**EXERCISE GOAL**
Count the lines below that contain the string "height", and report only that number.

----------------------------------------

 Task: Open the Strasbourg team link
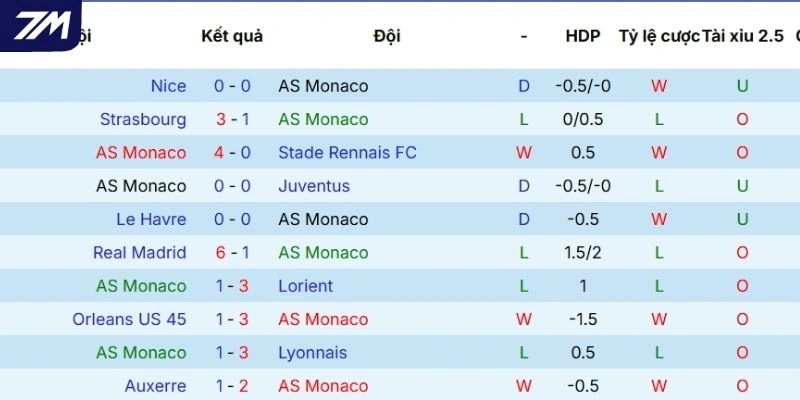[x=143, y=119]
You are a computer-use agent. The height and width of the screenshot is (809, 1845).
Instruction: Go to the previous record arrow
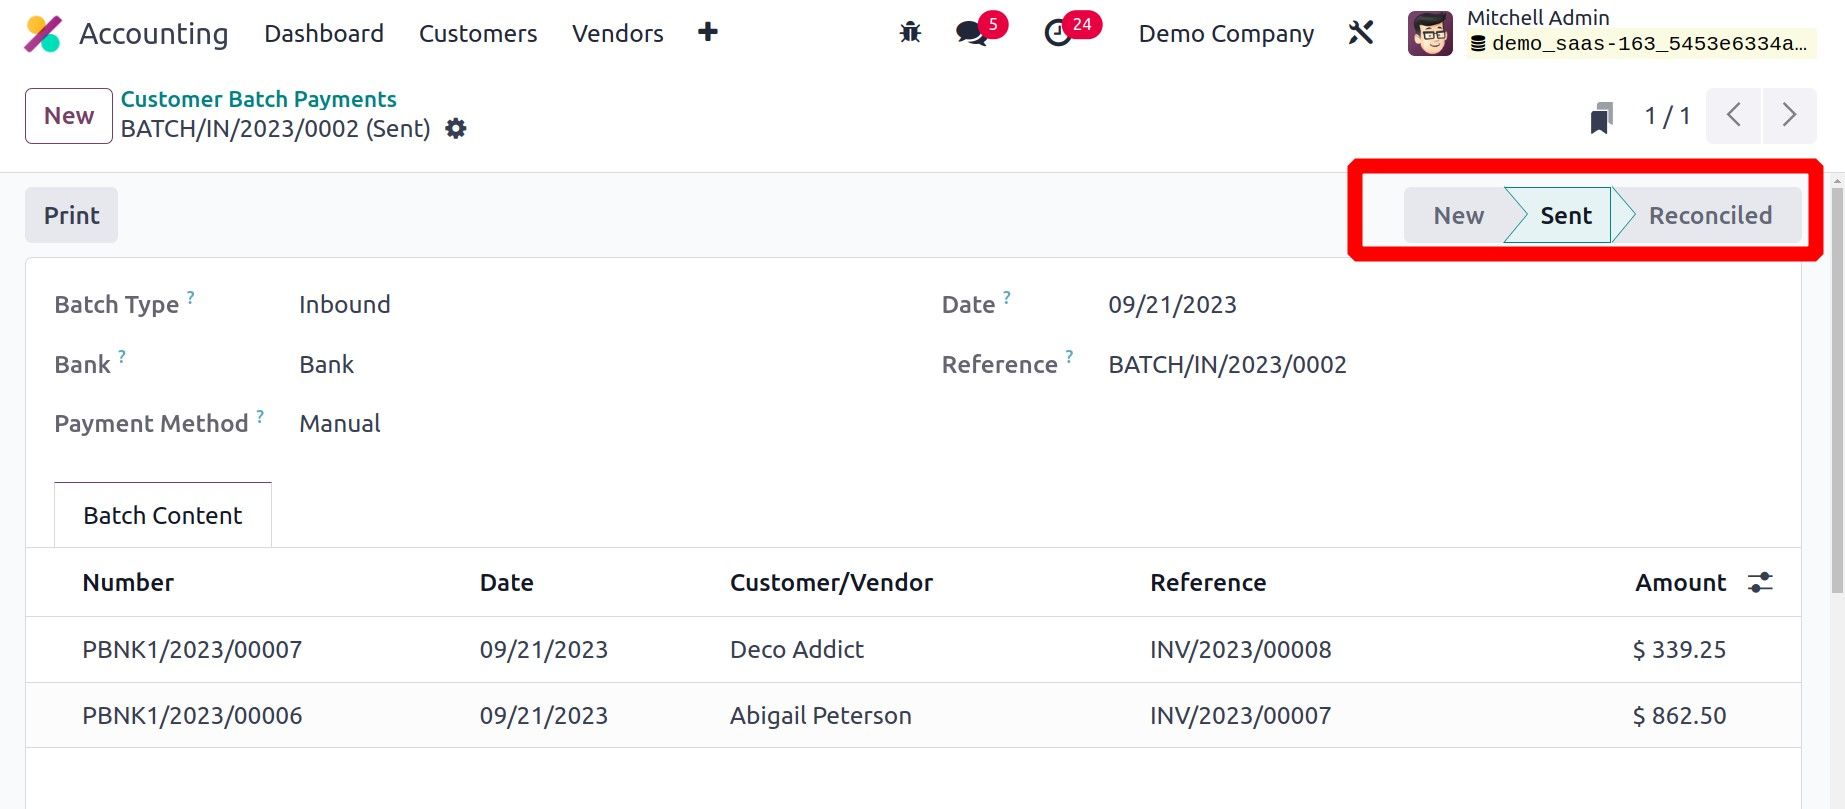[x=1734, y=116]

----------------------------------------

**RESULT BELOW**
1